2:30 PM - 2:45 PM
[STT38-04] Early aftershock activity estimation by integrating seismic waveforms and earthquake catalog
★Invited Papers

Keywords:Aftershock distribution, detection function, point process, seismic waveform
However, modeling and estimating the detection function based on available data is inherently complex due to the dynamic nature of seismic events. Traditional methods have utilized a nonparametric detection function, estimated using earthquake catalog data. While these methods have been successful in estimating the global detection rate, they often fail to accurately capture local variations. This limitation underscores the need for more refined techniques capable of providing comprehensive insights into aftershock detection.

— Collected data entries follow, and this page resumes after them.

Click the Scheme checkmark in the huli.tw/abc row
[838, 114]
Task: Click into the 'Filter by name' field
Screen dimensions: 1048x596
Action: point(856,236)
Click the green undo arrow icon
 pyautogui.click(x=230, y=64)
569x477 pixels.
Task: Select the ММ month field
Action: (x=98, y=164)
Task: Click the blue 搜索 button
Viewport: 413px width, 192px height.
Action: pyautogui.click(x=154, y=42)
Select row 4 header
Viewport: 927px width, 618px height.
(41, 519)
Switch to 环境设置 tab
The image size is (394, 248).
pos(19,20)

In this presentation, we introduce a cutting-edge method that employs seismic waveform data to inform detection rates directly. For instance, in Hi-net, seismic waveforms are sampled at a high frequency of 100Hz. Such detailed information is crucial for addressing the bias caused by the under-detection of aftershocks, allowing for a more accurate and complete understanding of early aftershock activity. However, integrating waveforms with catalog data presents a significant hurdle due to discrepancies in sampled time points. We propose a unique integrated approach that combines seismic waveforms and earthquake catalog data to overcome this hurdle. This method utilizes a Bayesian framework to efficiently estimate related parameters, providing a robust and comprehensive model for aftershock detection. Our approach not only facilitates a more accurate estimation of detection functions but also significantly improves parameters on the aftershock activity, such as b-value.

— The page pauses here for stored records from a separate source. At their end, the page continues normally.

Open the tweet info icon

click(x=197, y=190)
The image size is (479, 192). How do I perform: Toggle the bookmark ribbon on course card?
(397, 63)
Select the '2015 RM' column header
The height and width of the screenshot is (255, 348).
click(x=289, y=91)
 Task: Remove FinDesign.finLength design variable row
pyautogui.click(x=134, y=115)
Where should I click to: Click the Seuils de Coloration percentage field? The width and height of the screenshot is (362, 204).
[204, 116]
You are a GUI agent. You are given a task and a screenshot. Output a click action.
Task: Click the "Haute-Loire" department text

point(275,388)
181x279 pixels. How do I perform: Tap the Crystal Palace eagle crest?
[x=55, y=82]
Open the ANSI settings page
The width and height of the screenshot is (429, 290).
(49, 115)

We have applied our model to the 2016 Kumamoto earthquake, demonstrating its ability to effectively capture both global and local detection rates. The results show estimated $b$-values of around 1.4, which is notably higher than the 0.8 computed using previous methods. This significant increase in b-values indicates the enhanced capability of our proposed method to detect small aftershocks.
Consequently, our method provides a more accurate and nuanced understanding of aftershock activities, contributing valuable insights into seismic research and earthquake preparedness.